The mauve notebook contains a sequence of stills. It contains ratios of intent and rebuff, of violence and culpability. I can’t remember when I was raped because it felt like I was getting raped all the time. I know this wasn’t the case, logically.
because these and those both were hunted
because of this, only because of this, I told you lies
Anyway, I was a child.
The trick is to remember the truth, or to experience a sense of truth when remembering. I am lying faceup among the stars, a hammock of threads from one to the other, a constellation. Or I am lying faceup, the stars above me.
The Power of Sex
The power of sex cannot be underestimated, said I, sitting in the tub. I tried saying it again, with richer overtones. The power of sex, I said, feeling the words down in my throat, a rumbling like thunder, cannot be underestimated, I then squeaked.
I waited.
I stared at the unpleasantly modernist “perspective exercise” of my thighs and my feet way down there, a little sturdier than necessary for this day and age. A profound amount of ticking and humming was going on in the world at large. The small men and women, they had cast their gazes up from their toil with the hybrid cattle and radish crops, and they were standing near their thatched cottages, watching me with wide, still faces, taking in the enormity of my thought.
They knew, I knew. They had experienced their own secret heat under tawdry blue blankets. They had been bestowed with prizes at large performing arts centers, and on such nights broken strands of pearls in public bathrooms. They had seen it in themselves, urges besting the virtues of modesty and decorum. Up against their poor little cars—the size of Tonka trucks and Mattel police cruisers. You can never get the damn doors open, but who cares, when you can lean your inch-high self against the inch-high side of the car, lay your minuscule arms above the small roof, making little dents with your teeth.

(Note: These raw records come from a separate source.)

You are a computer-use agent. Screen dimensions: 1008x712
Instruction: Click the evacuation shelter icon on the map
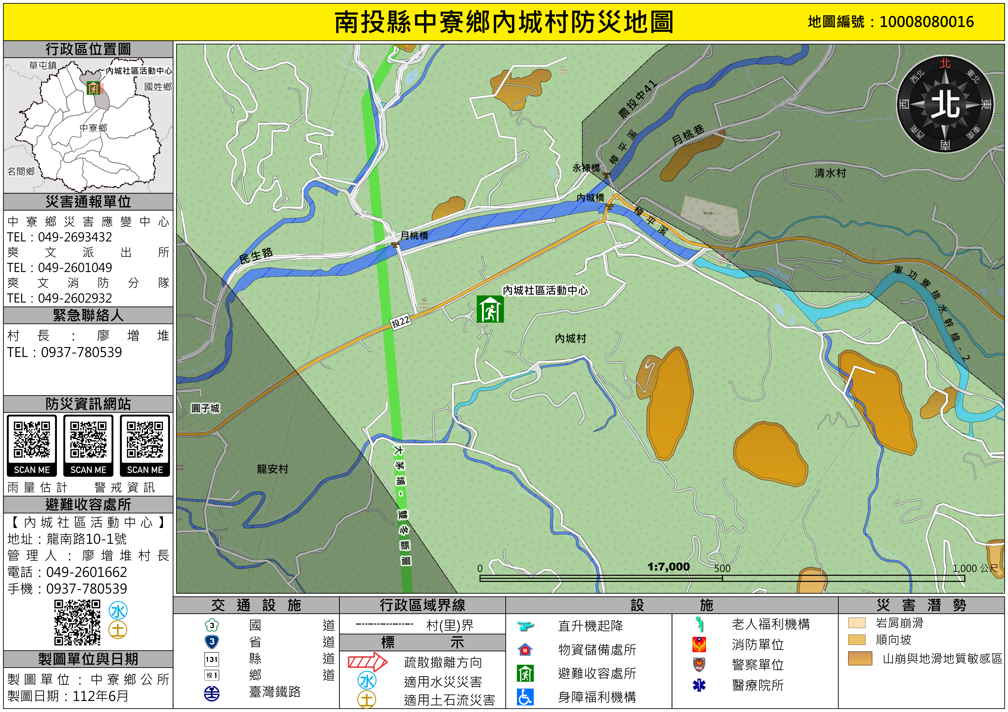490,309
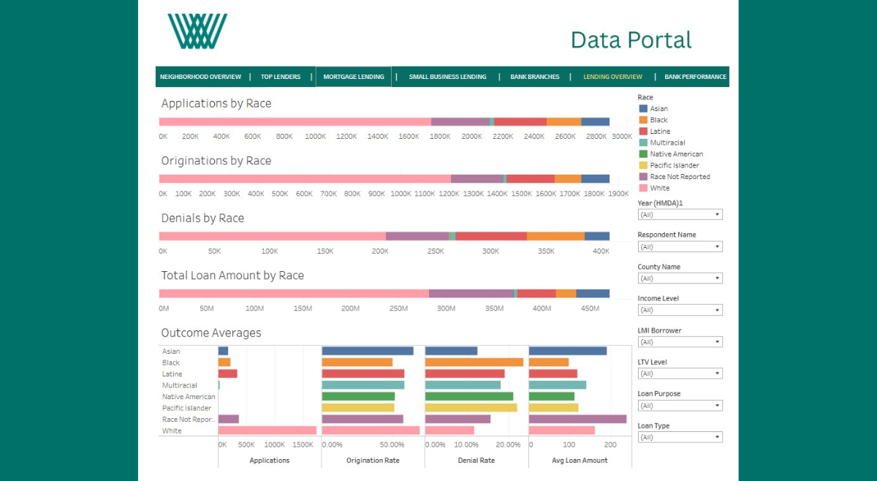This screenshot has width=877, height=481.
Task: Highlight Race Not Reported in legend
Action: [x=674, y=177]
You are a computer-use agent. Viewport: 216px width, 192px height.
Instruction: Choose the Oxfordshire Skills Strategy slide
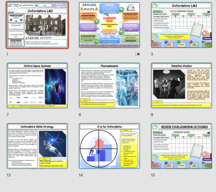point(37,146)
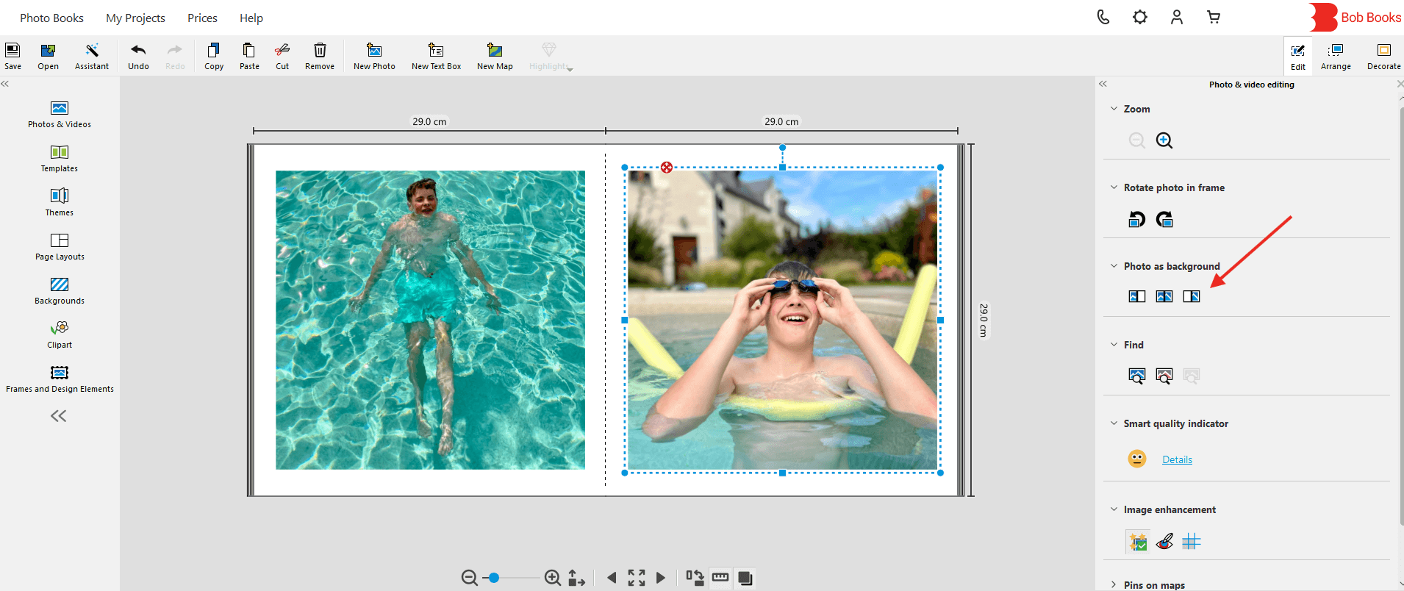Switch to the Arrange tab
The width and height of the screenshot is (1404, 591).
[1336, 56]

I sat silent, for a long while. What is power, thought I, a sorrowing giant, only longing to give a daisy to my little peers.
The Optimistic Walk
I advise against walking like that. Your optimism is on display, like a worn leather satchel with one wrinkly white shirt inside. It’s the natural gait of a very short—e.g., a one-foot-tall—man. It’s not reliable. It’s not likely to mean anything. Besides, the kind of person who walks like that—what happens when he lies down? His legs keep moving. That’s an unpleasant sight, in the hotel room, on sheets whiter than the shirt, with the map of Madagascar in hand. Swivel, swish. Hold down, lad. Hold down.
Nudity
How nude am I? My toenails are crudely cut and I fear not clean enough either. My legs haven’t been shaved in days. My stomach and breasts droop, my thighs are ambiguous. I hurried here—I’d planned to shower and shave before the appointment, but I was sick, so I slept right up until I had to leave. Now under the fluorescent lights, the doctor and intern inspect every inch of my skin. They are, in theory, looking at it differently than I am looking at me. This is actually not me, I would like to say. For I usually do shave, or give the appearance of shaving. And I wear toenail polish fairly consistently, in the season. I can’t adjust for my age, but otherwise not so bad, eh? I exercise and I don’t overeat … though I admit I seem rather puffy.
Well, whatever, this is staggeringly humiliating. They’re both wearing dresses, and their hair and makeup is in order. I’m wearing a patient’s demeanor. But couldn’t this demeanor be just a little sharper, cleaner, smaller? Another, very nude me is waving a flag in my brain. Hello, here I am. I’m having a thought now. I’m making a joke now. But you keep trolling over my body with your caterpillar mouths, with your oven mitts and scalpels. After that come the notes, as you define me.